Desde muito pequenino que o Carnaval do meu torrão natal me caíu cá por dentro como uma gostosa filhós. A gente mastiga, saboreia e deseja sempre mais. É assim a aprazível tradição carnavalesca da Ilha feita palco montado no coração do povo. De facto, não conhece rival na sua animada forma de teatro popular. Nestes dias de abundante folia, por lá, a ilha rodopia de alegria. Por cá, as comunidades movimentam-se também com esse vivo entusiasmo, curtindo rimas e rábulas em troca dumas boas gargalhadas. Quando os Bailhinhos tem graça, a alma saudosa da gente imigrada, que se aglomera nos engalenados salões comunitários, não os substitui por nada. Nada como rir de vontade quando os gracejos são bem redigidos e o enredo melhor interpretado. Carnaval, acima de tudo, deve ser divertimento. Quando não o fôr, perde a piada.

Há quem perca o juízo nestes dias em cata de assunto para rir. Não é para menos. Porque a vida, para muita boa gente e quando menos se espera, vira de airoso mar de rosas para amargo vale de lágrimas. Há almas demais, por aí, depenadas e desesperadas a cramarem a sua sorte. Queixas não faltam. Tristezas abundam. Miséria é a dar-lhe com um pau. Mesmo na terra da abundância, não falta fome escondida a castigar malta lusa, sem eira nem beira, à mercê do deus-dará…

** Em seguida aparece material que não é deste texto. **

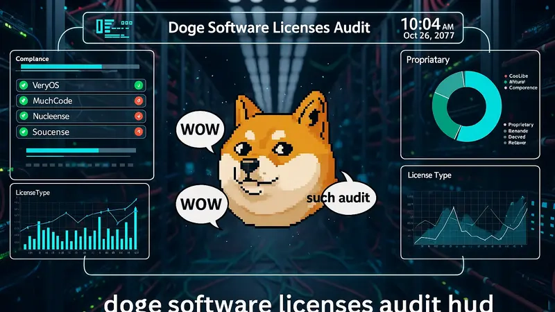This screenshot has width=555, height=312.
Task: Click the green check icon beside MuchCode
Action: click(x=24, y=101)
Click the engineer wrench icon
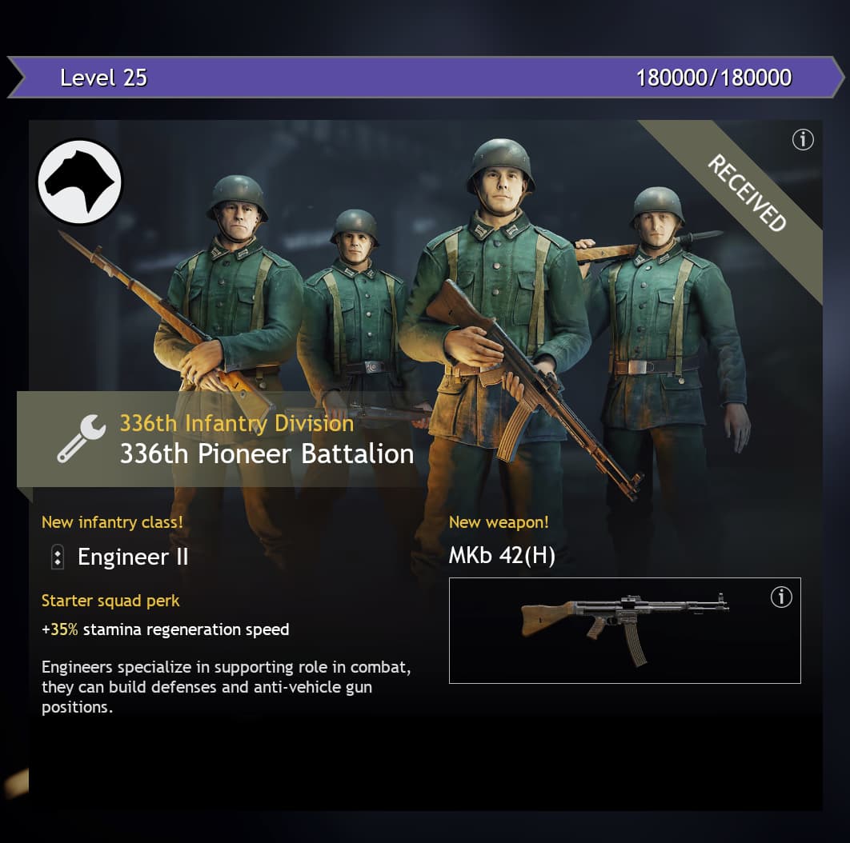 click(x=82, y=438)
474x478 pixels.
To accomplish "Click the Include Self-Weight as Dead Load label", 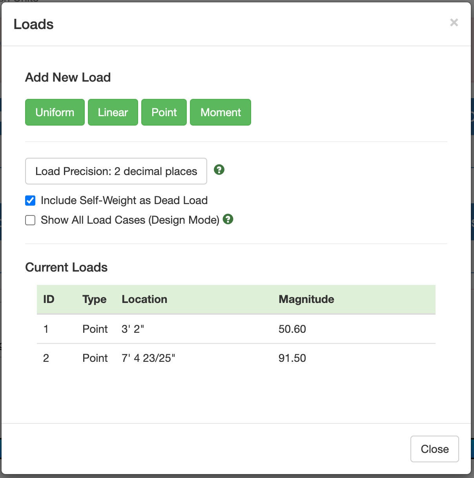I will click(124, 201).

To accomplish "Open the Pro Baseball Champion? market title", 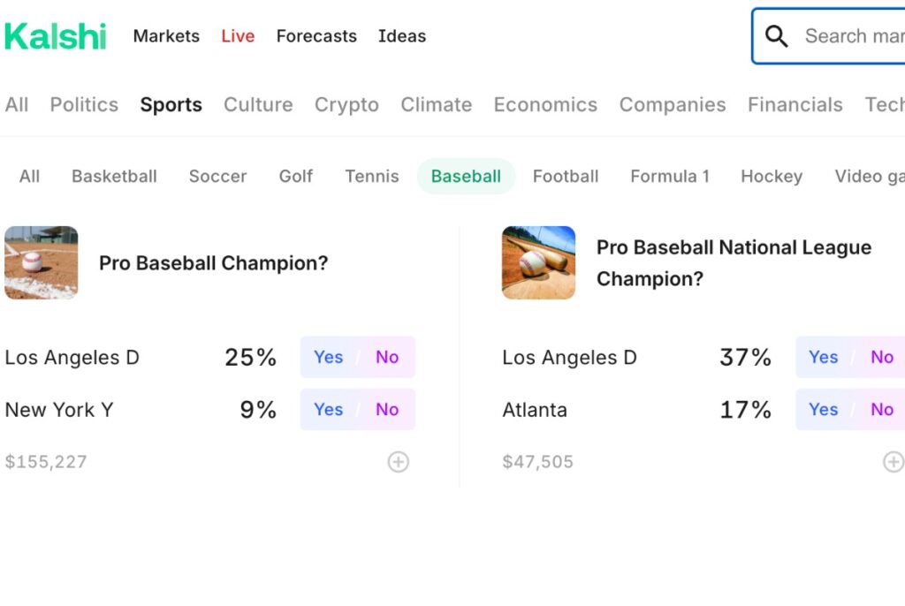I will [214, 263].
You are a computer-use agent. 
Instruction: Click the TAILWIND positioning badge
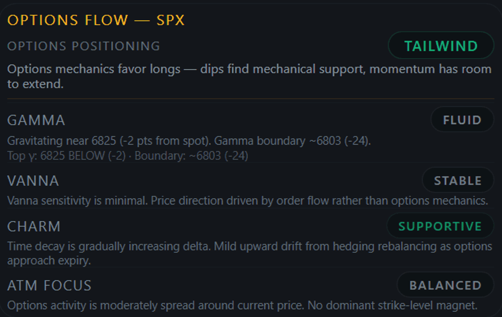click(441, 45)
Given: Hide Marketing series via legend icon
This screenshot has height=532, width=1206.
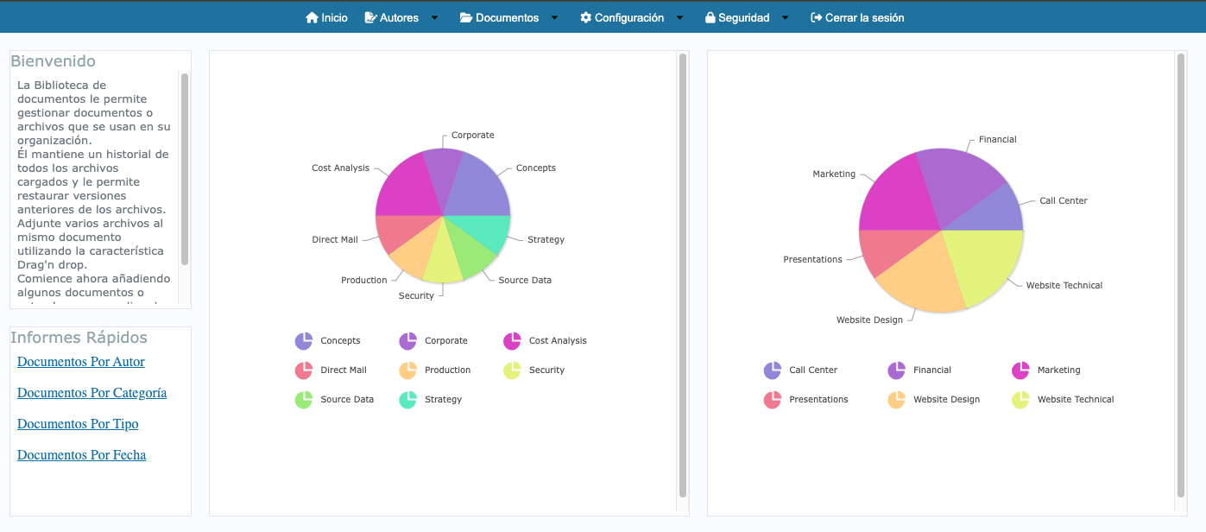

Dá, de facto, muito que pensar mas… – … noutros dias, diz-nos o Carnaval. Nestes, de farra à farta – (tristezas não pagam dívidas) – o melhor mesmo é esquecer tudo e gozar com todos. A festa é do povo. Sempre foi. Nesta quadra de algazarra desmedida, ele faz-se poeta e destrava a língua. Mete-a em tudo o que acha graça. Apraz-lhe rir-se de si próprio mas muito mais de quem lhe pisa os calos ou trama a vida. Arma-se em ator do seu drama virado comédia divertida. Diverte-se, pula, dança, rima, canta e diz o que muito bem lhe apetece sem ter de pedir licença seja a quem for. Para quê…? Não receia a censura, venha ela donde vier. Sobretudo, se se atreve vir de cima para baixo, manhosa e malcriada, ataca-a logo sem quaisquer papas na língua e não lhe perdoa coisa alguma. 

Há quem se pique com certa linguagem porventura mais rude, atrevida ou até ofensiva que sobe ao palco nestes festivos dias. Tenha santa paciência quem não quer ouvir. Tape as orelhas ou fique em casa, porque nada nem ninguém escapa ao mordaz espírito de humor que zela por aí à espreita da tacada precisa no momento exato. Claro que não são só os políticos os fáceis bombos da festa a apanharem pela medida grossa ou por alma da caixa velha. Os alvos do escárnio e maldizer popular, nesta curta quadra de pândega infinda, não poupam vítimas. Arrede-se quem quiser. Salve-se quem puder.

Mesmo que a palhaçada se exceda com uma pinguinha a mais, porque é Carnaval, não há que levar a mal. Levei há e trinta e tal anos a palco, com um grupo de amigos, um divertido bailhinho que nos fez dar a volta à ilha e saborear aplausos que jamais esquecerei. Na rua, as temperaturas faziam-nos bater o dente… até entrarmos nos salões. E tínhamos ensaiado precisamente para isso, para subirmos aos palcos e aquecermos as plateias. É assim na Terceira.  Por mais que o inverno assuste e o frio ameace, nada como o salutar calor cultural daquele seu cativante Carnaval para entusiasmar e divertir multidões – gentes de todas as idades saboreando sorrisos abundantes em agradável ambiente de ótima disposição.